═══ Supplied material ═══
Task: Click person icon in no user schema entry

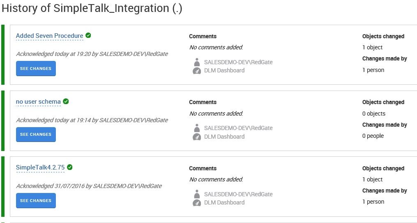Action: [x=197, y=128]
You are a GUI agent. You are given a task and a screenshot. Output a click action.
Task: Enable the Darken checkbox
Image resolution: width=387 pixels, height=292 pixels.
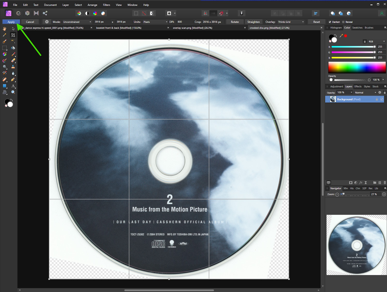[330, 22]
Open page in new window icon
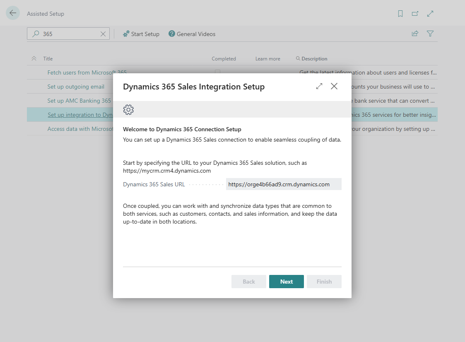Image resolution: width=465 pixels, height=342 pixels. tap(415, 14)
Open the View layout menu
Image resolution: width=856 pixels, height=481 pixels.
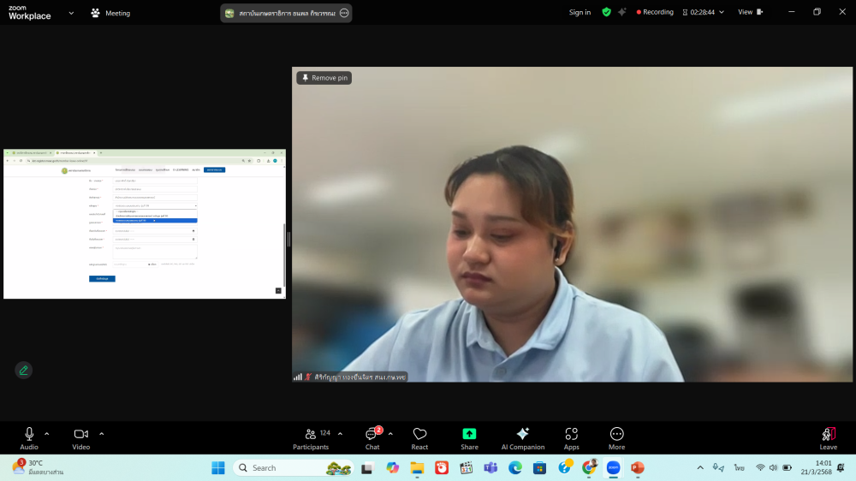(750, 12)
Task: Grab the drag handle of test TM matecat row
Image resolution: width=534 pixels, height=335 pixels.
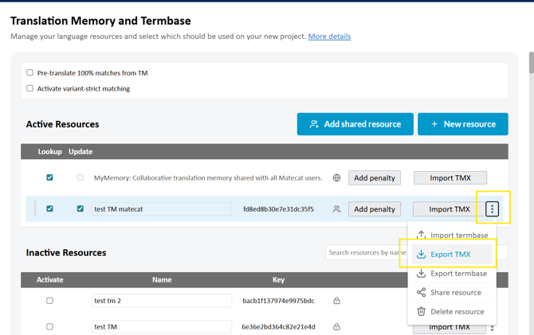Action: pos(35,209)
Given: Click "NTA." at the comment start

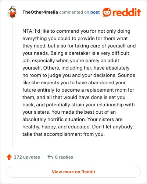Looking at the screenshot, I should 28,31.
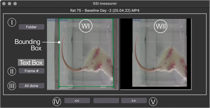Advance to next frame with >> button

134,101
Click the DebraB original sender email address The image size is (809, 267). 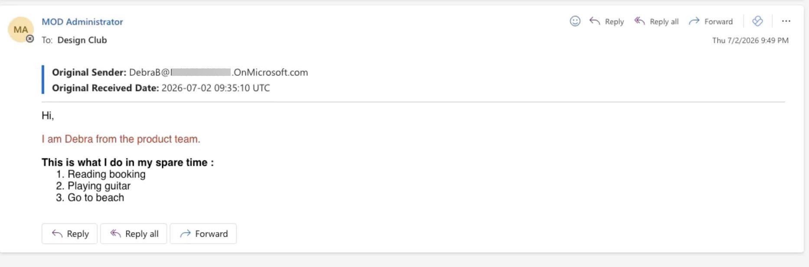point(219,72)
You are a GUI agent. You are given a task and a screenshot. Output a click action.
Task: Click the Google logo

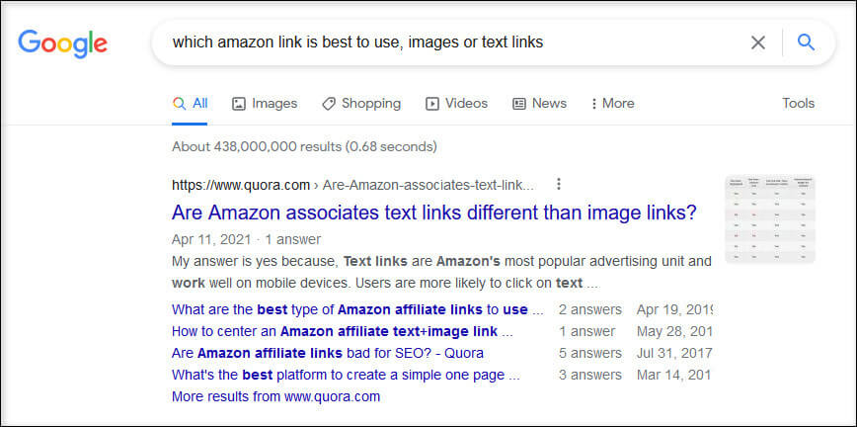62,44
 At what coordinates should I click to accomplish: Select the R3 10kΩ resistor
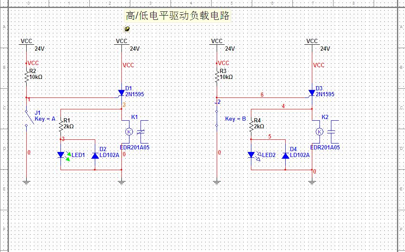[217, 77]
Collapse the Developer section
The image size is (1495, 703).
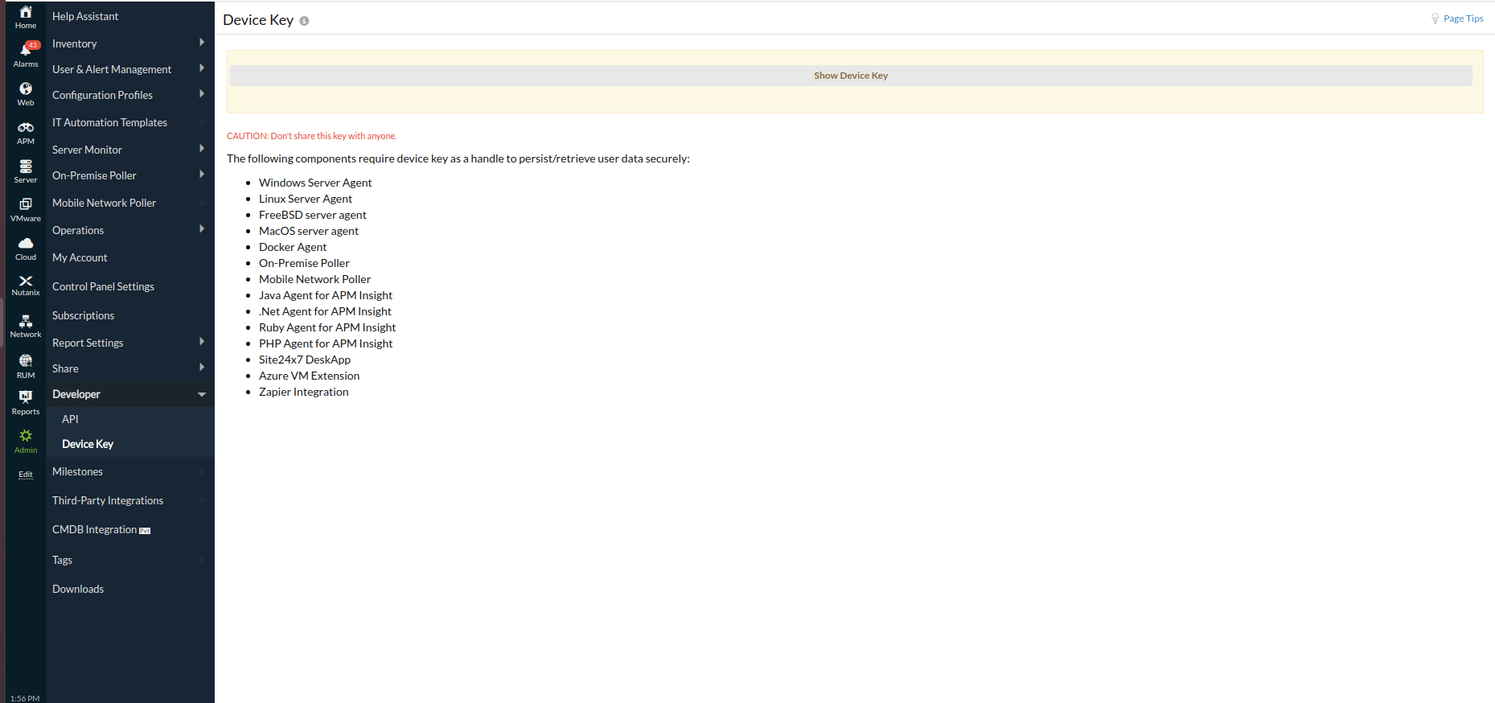click(202, 394)
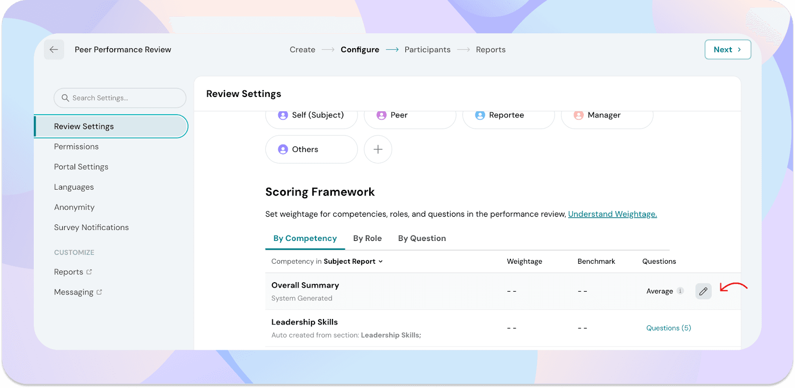Select the Others role chip

pos(311,150)
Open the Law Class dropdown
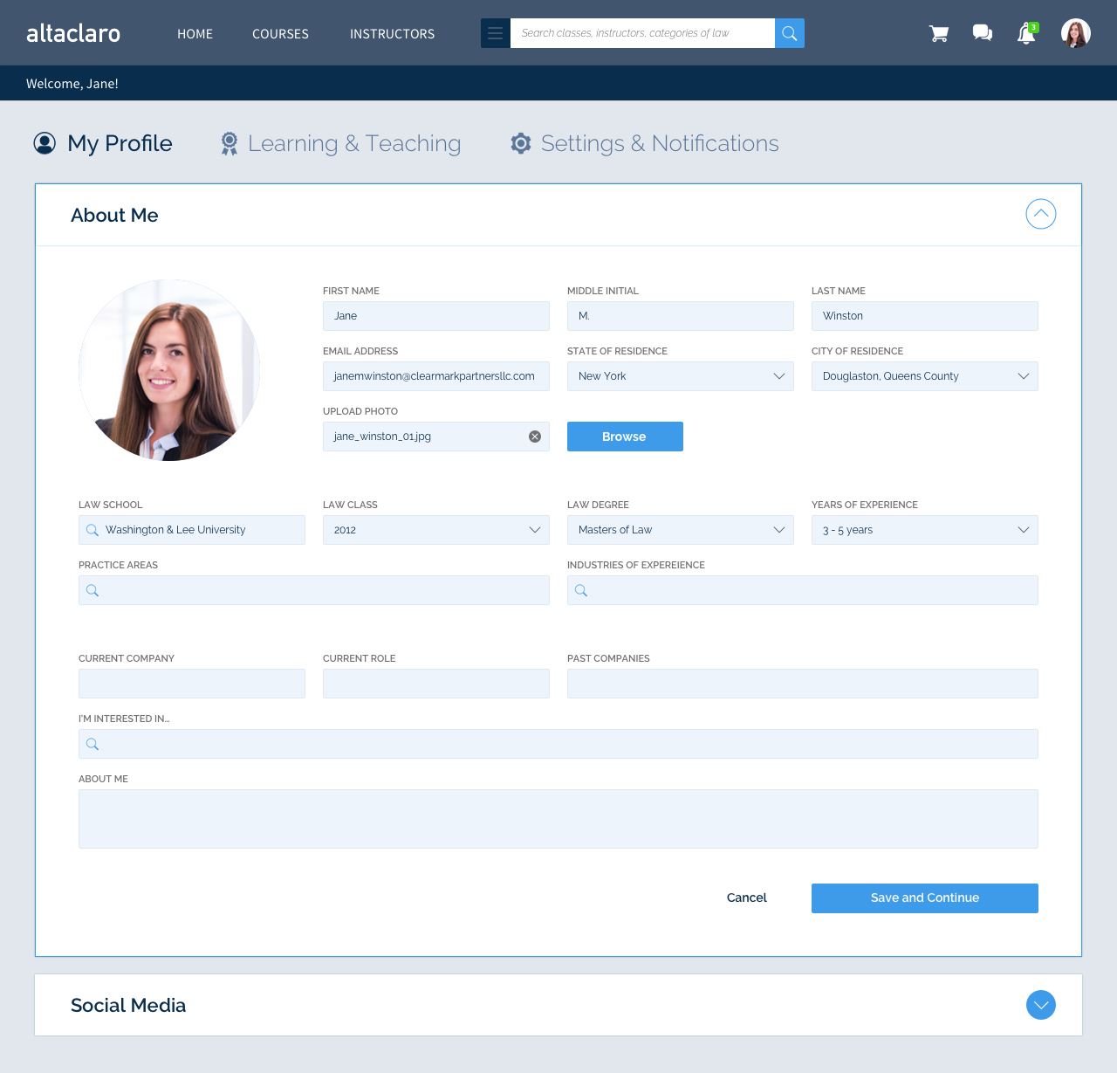Screen dimensions: 1117x1073 click(x=436, y=530)
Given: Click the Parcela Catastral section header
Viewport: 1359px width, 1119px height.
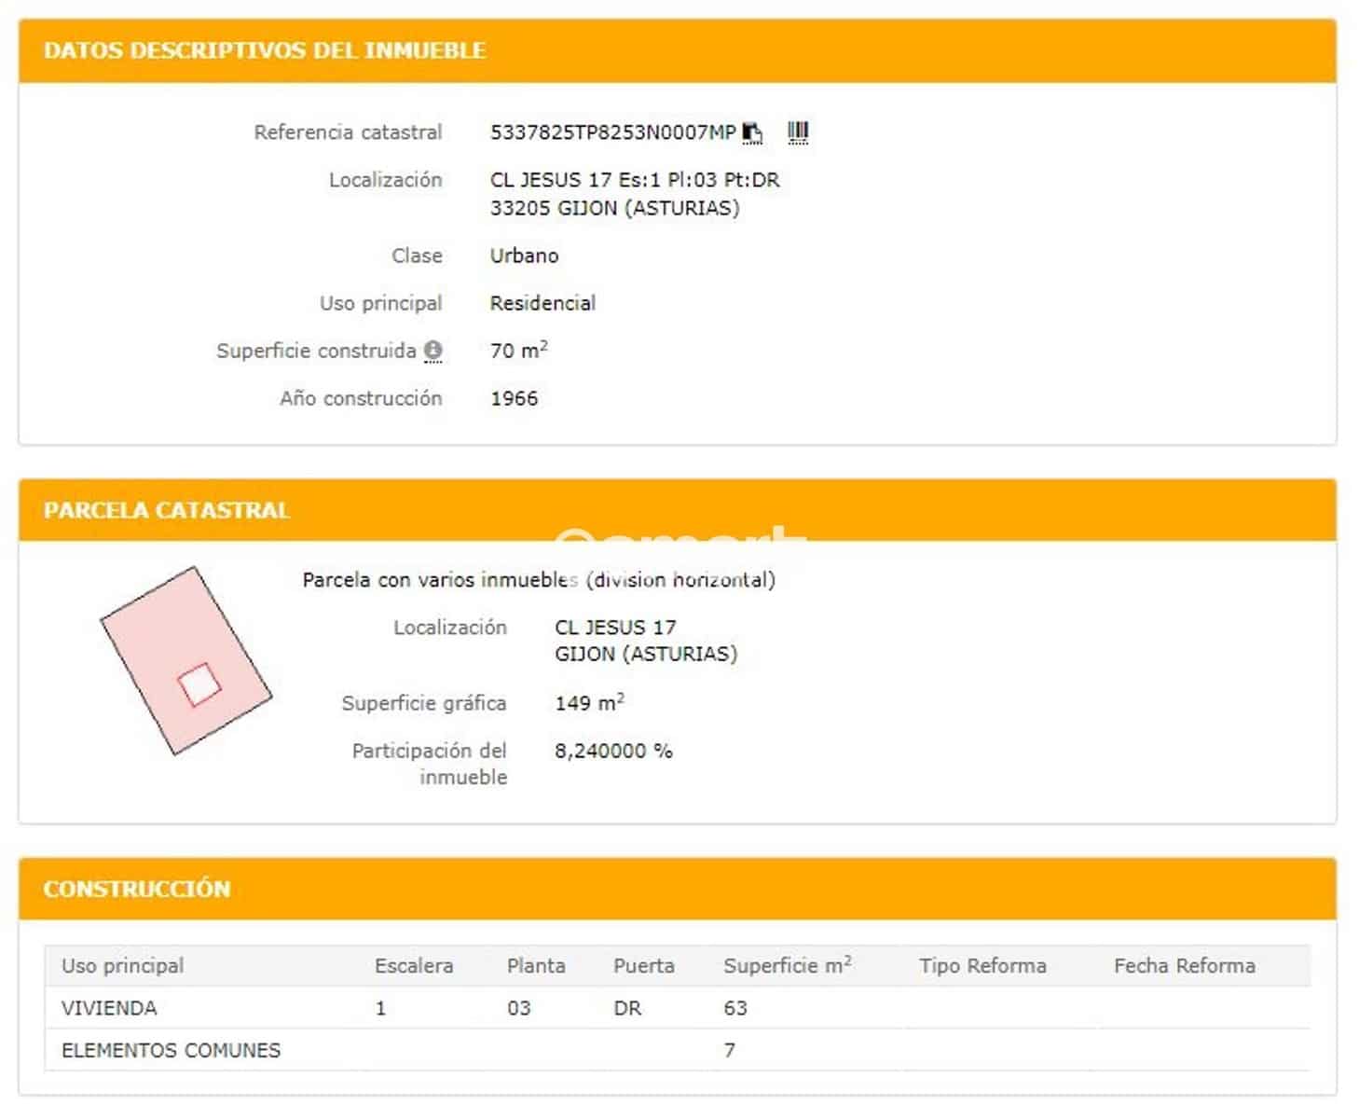Looking at the screenshot, I should pyautogui.click(x=167, y=510).
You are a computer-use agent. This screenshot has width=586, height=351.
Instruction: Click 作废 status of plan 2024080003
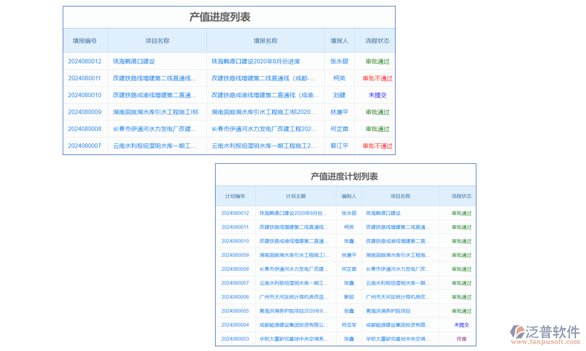461,338
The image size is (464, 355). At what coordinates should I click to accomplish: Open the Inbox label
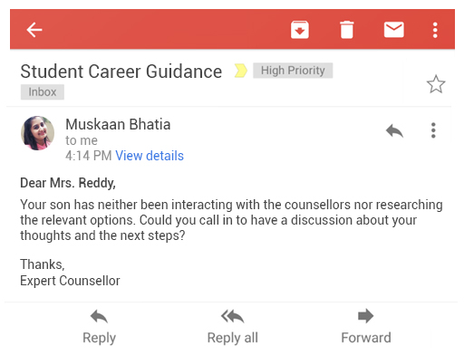[43, 91]
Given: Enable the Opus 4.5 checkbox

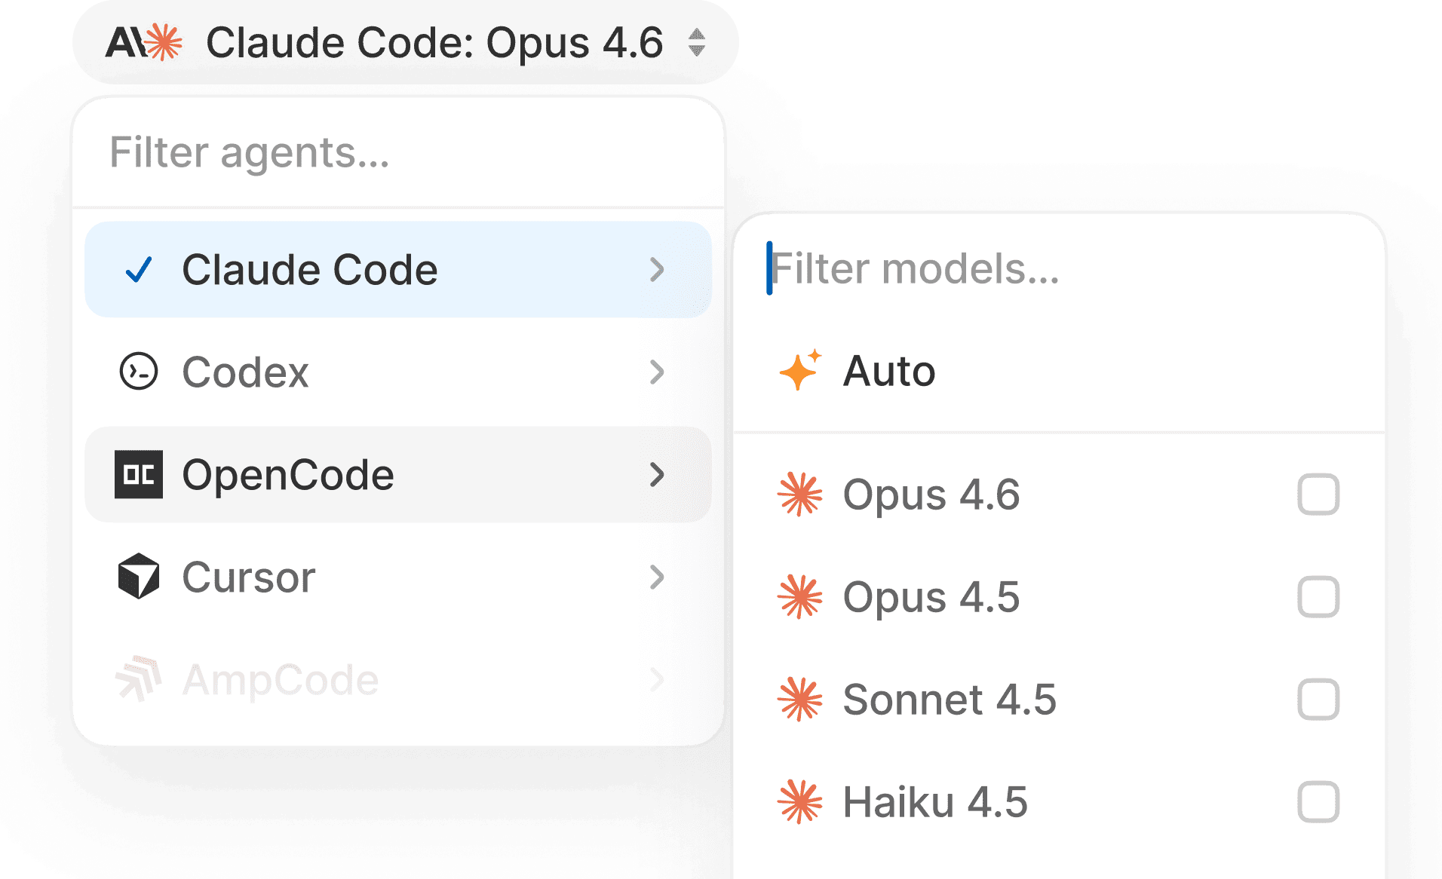Looking at the screenshot, I should point(1318,597).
═══
## Task to complete:
From the line that includes "The image size is (464, 355)." on down to the last line of the entries above, set down each line exactly, leaving out the pictures.

## Written solution:
The image size is (464, 355). At what coordinates should I click to accomplish: Open the Inbox label
[43, 91]
Given: Enable the Opus 4.5 checkbox

Looking at the screenshot, I should point(1318,597).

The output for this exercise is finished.